■ **ABOUT THIS EXERCISE**:
Only one number is expected here, namely how many lines of the entries below hold the string "tick".

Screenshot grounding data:
= Beginning of Section =

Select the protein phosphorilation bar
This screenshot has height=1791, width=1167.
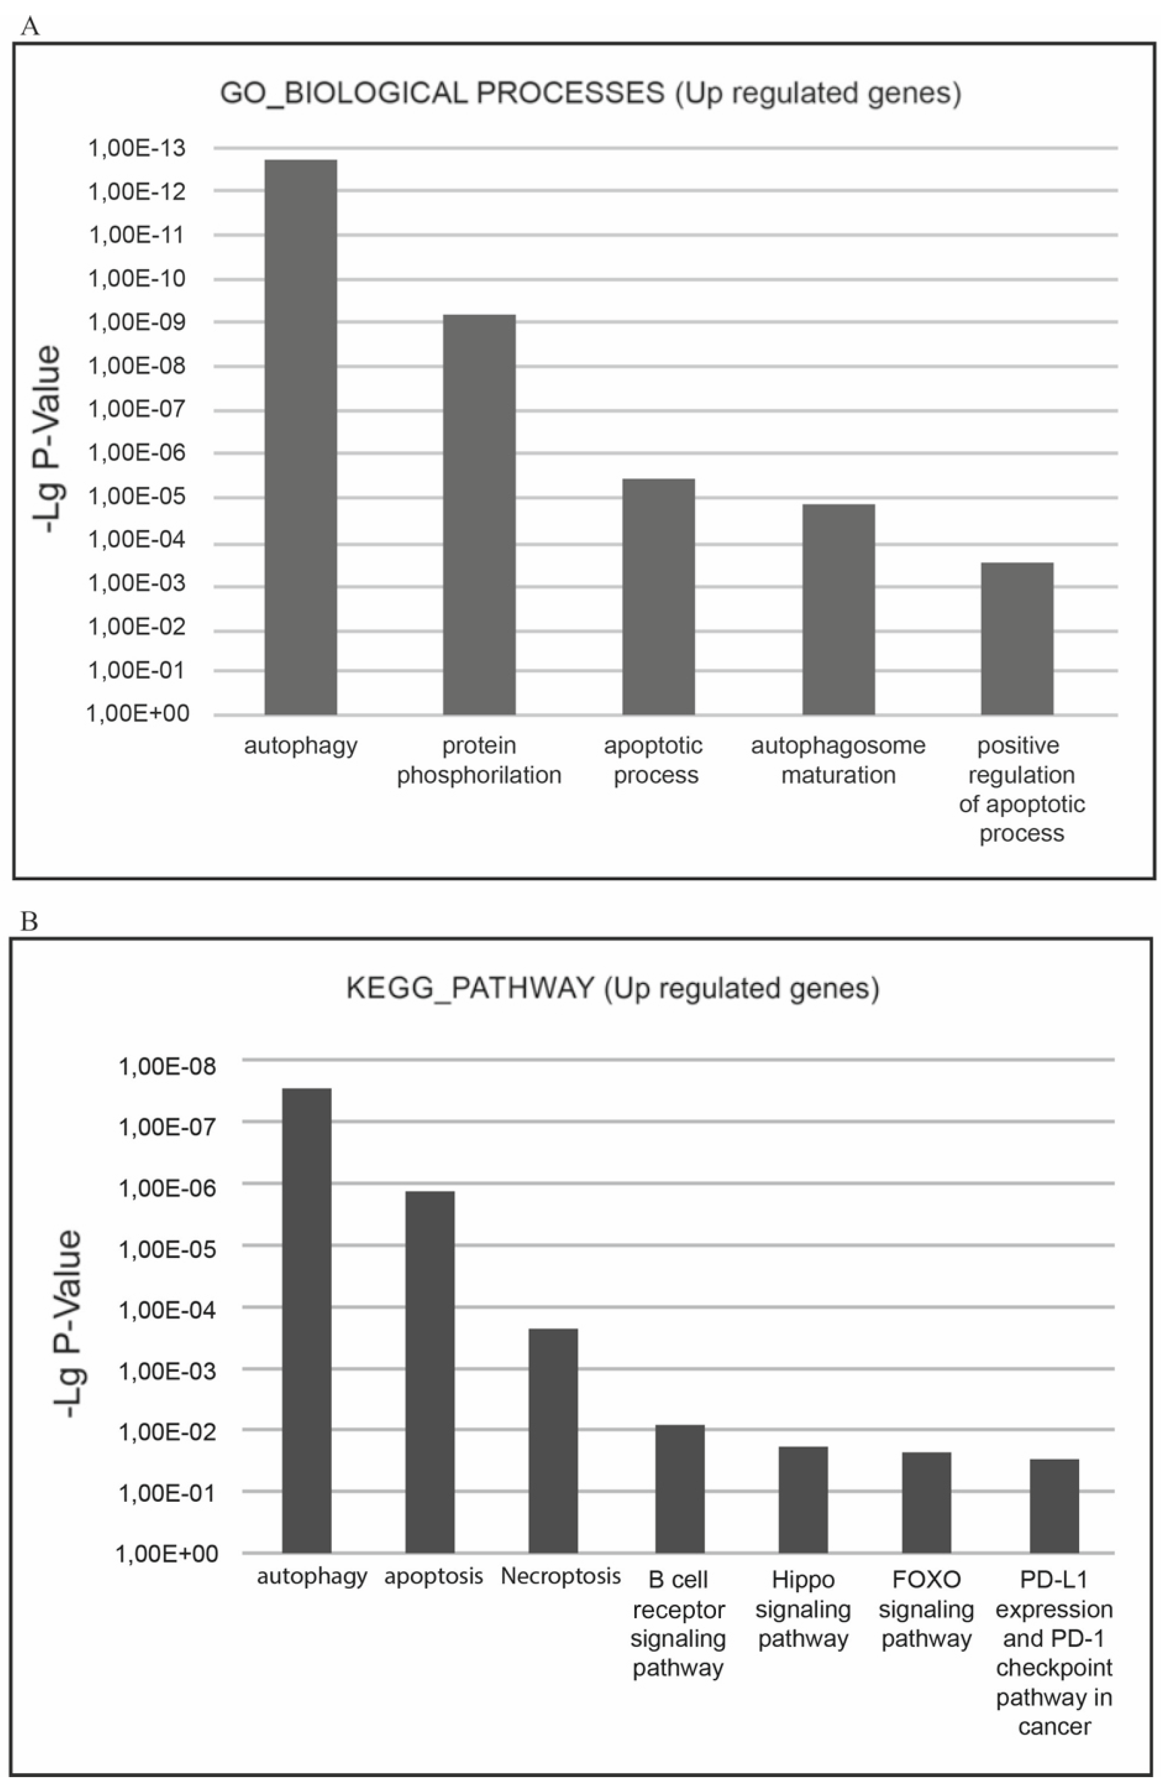(x=479, y=514)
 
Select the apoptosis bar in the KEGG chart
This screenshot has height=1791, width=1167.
(x=429, y=1372)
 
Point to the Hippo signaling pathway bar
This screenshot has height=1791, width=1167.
(x=803, y=1499)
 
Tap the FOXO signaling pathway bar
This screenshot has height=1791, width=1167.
(x=926, y=1502)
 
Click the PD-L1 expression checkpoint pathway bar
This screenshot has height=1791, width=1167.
(x=1053, y=1506)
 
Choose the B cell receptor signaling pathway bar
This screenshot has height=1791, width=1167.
(x=680, y=1488)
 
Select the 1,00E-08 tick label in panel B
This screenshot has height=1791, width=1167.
(x=167, y=1066)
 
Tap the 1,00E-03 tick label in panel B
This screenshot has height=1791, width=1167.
(x=167, y=1370)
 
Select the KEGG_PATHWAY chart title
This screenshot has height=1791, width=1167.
(x=612, y=987)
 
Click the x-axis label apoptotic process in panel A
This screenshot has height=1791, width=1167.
(x=654, y=760)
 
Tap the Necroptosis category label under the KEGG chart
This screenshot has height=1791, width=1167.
(x=560, y=1575)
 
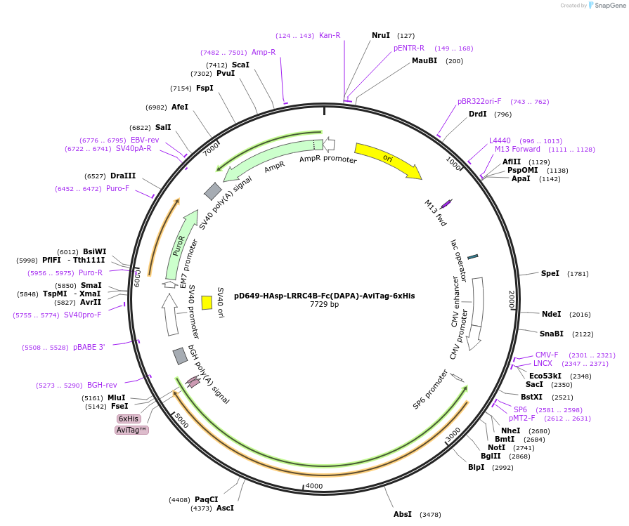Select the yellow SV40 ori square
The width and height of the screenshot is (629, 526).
[x=207, y=302]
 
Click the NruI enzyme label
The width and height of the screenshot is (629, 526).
[x=381, y=35]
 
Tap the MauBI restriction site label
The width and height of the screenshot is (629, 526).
[x=424, y=61]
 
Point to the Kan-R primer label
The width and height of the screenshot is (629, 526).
[x=330, y=35]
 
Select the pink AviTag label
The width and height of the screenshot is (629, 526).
[x=132, y=430]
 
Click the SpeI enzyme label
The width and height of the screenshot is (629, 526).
[x=550, y=273]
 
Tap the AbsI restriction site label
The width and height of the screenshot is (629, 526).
[x=403, y=514]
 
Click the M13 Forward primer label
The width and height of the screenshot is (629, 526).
[x=517, y=149]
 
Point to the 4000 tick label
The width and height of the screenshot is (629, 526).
[x=313, y=486]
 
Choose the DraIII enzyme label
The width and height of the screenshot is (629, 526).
[x=123, y=176]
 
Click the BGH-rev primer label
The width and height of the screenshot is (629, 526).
[x=102, y=385]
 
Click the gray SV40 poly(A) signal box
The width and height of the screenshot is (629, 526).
[x=213, y=191]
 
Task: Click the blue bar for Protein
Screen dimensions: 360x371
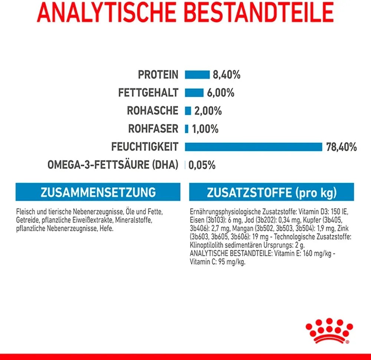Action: point(197,75)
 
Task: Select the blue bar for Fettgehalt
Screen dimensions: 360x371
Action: point(194,93)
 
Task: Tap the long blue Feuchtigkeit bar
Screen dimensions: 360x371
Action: point(253,147)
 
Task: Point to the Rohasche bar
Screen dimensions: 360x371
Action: point(188,111)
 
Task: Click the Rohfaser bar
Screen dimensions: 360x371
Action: point(187,129)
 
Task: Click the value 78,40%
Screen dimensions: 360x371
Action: point(341,147)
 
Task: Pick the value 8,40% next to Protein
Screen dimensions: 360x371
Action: point(226,75)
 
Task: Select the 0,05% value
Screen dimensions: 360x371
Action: point(202,165)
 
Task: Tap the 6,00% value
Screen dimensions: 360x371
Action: point(220,93)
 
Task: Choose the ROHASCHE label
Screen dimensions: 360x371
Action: point(152,111)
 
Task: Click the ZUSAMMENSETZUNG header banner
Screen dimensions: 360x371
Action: point(98,192)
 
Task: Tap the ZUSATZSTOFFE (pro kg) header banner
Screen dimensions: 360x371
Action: point(272,192)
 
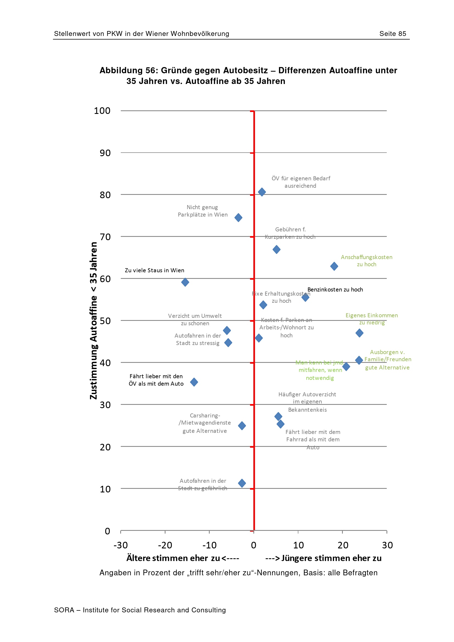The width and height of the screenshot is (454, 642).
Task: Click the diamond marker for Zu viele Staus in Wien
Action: pos(185,282)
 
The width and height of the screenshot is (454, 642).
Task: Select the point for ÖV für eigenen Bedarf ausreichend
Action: pos(262,192)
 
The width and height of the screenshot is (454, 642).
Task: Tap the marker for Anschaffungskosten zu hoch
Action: pos(334,266)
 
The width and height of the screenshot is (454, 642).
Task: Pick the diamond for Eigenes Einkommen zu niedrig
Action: pos(360,333)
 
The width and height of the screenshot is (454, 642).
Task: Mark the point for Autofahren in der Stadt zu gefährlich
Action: pos(242,483)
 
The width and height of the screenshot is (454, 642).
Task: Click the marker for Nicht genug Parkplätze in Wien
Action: pos(238,218)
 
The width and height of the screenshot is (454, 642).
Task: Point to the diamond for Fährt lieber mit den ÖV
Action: pos(194,382)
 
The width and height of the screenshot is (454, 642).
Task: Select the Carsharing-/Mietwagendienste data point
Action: pos(242,426)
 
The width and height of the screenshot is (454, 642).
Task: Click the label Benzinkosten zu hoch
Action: pos(335,290)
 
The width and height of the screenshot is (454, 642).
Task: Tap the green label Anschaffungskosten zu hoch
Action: pos(366,260)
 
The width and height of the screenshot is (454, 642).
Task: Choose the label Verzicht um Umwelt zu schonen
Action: pos(195,319)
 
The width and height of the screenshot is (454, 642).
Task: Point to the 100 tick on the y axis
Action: pos(102,111)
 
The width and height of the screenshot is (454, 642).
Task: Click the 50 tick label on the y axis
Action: pos(105,321)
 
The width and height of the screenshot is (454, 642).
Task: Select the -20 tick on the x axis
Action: pos(165,545)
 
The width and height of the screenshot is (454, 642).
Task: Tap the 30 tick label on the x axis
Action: pos(387,545)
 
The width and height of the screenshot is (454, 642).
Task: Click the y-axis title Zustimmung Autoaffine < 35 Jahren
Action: pos(93,320)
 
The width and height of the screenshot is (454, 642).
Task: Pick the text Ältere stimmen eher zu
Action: pos(173,558)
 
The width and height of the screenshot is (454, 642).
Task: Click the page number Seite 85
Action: pos(393,34)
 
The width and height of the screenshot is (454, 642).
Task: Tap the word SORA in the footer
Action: pos(64,610)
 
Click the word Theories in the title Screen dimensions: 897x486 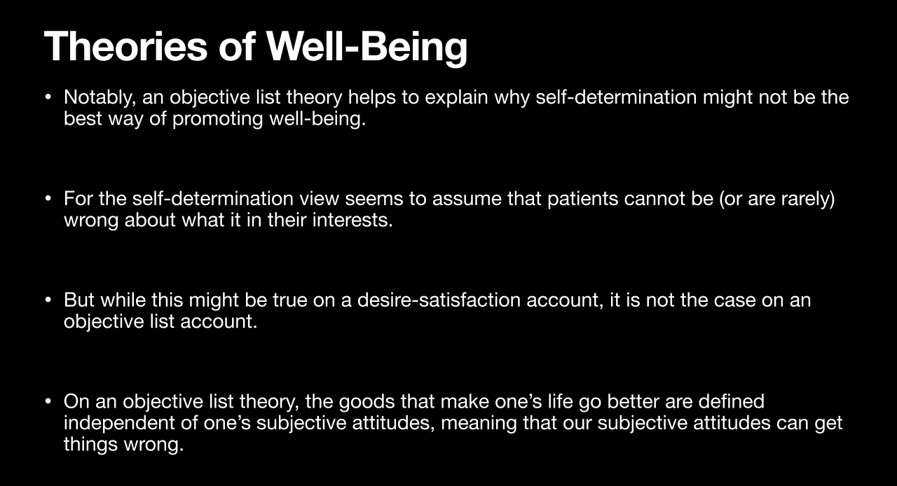tap(125, 46)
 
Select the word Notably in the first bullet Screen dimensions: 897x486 tap(100, 97)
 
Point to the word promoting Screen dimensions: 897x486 tap(217, 119)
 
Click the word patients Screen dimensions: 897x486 tap(582, 199)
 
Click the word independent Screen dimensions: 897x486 tap(119, 424)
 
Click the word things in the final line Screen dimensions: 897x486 tap(90, 445)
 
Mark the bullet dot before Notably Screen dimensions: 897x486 tap(48, 97)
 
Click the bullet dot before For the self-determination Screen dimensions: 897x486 tap(48, 199)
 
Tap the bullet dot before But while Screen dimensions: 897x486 tap(48, 300)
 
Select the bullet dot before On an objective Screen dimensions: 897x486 tap(48, 401)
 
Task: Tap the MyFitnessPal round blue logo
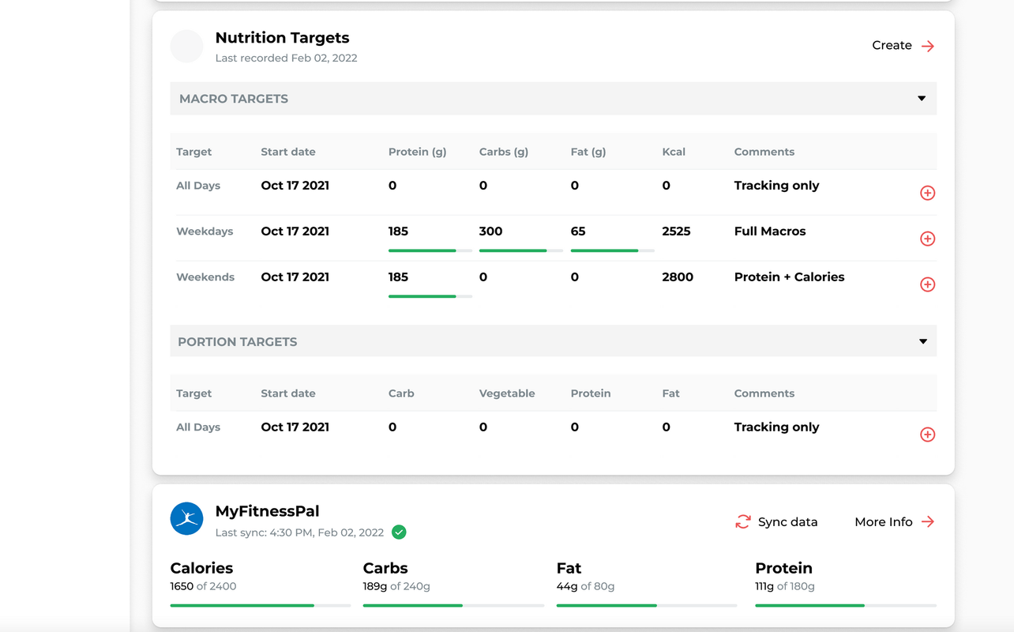(187, 518)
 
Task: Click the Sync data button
(776, 522)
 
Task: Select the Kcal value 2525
(676, 231)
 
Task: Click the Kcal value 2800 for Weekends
(678, 277)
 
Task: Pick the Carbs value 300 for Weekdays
(490, 231)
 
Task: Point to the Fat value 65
(578, 231)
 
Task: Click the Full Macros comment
(770, 231)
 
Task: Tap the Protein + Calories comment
(789, 277)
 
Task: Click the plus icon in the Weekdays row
(928, 239)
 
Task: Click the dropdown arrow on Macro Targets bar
(922, 99)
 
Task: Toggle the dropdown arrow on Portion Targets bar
(923, 342)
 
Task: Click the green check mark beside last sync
(400, 532)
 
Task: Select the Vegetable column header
(507, 393)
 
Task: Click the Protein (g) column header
(417, 152)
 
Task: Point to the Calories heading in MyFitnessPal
(201, 568)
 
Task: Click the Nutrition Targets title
(282, 38)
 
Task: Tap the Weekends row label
(205, 277)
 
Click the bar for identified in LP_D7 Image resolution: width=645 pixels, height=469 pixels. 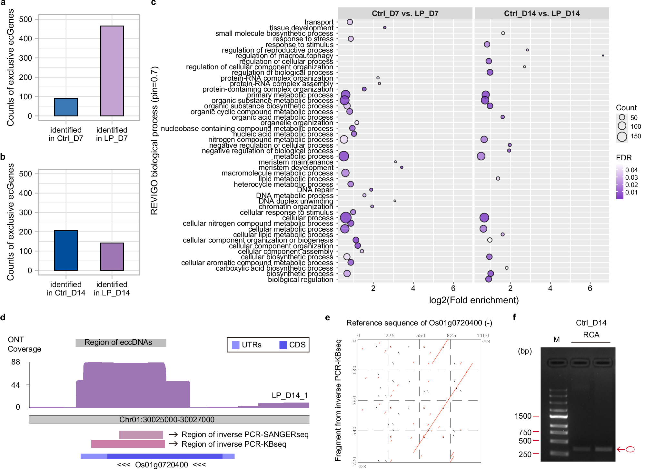click(x=112, y=71)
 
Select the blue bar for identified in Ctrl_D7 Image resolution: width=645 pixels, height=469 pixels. click(x=66, y=107)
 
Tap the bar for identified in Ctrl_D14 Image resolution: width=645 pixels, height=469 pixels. click(x=66, y=250)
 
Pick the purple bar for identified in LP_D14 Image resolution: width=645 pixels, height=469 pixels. click(x=112, y=256)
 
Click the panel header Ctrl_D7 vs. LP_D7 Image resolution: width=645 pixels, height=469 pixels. click(x=405, y=14)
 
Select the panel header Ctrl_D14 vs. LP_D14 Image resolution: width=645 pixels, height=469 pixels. click(x=541, y=14)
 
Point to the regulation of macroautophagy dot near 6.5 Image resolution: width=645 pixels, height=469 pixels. click(x=603, y=55)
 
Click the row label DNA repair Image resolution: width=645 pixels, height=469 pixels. click(x=315, y=190)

= End of Section =

■ **EXPECTED ANSWER**:
7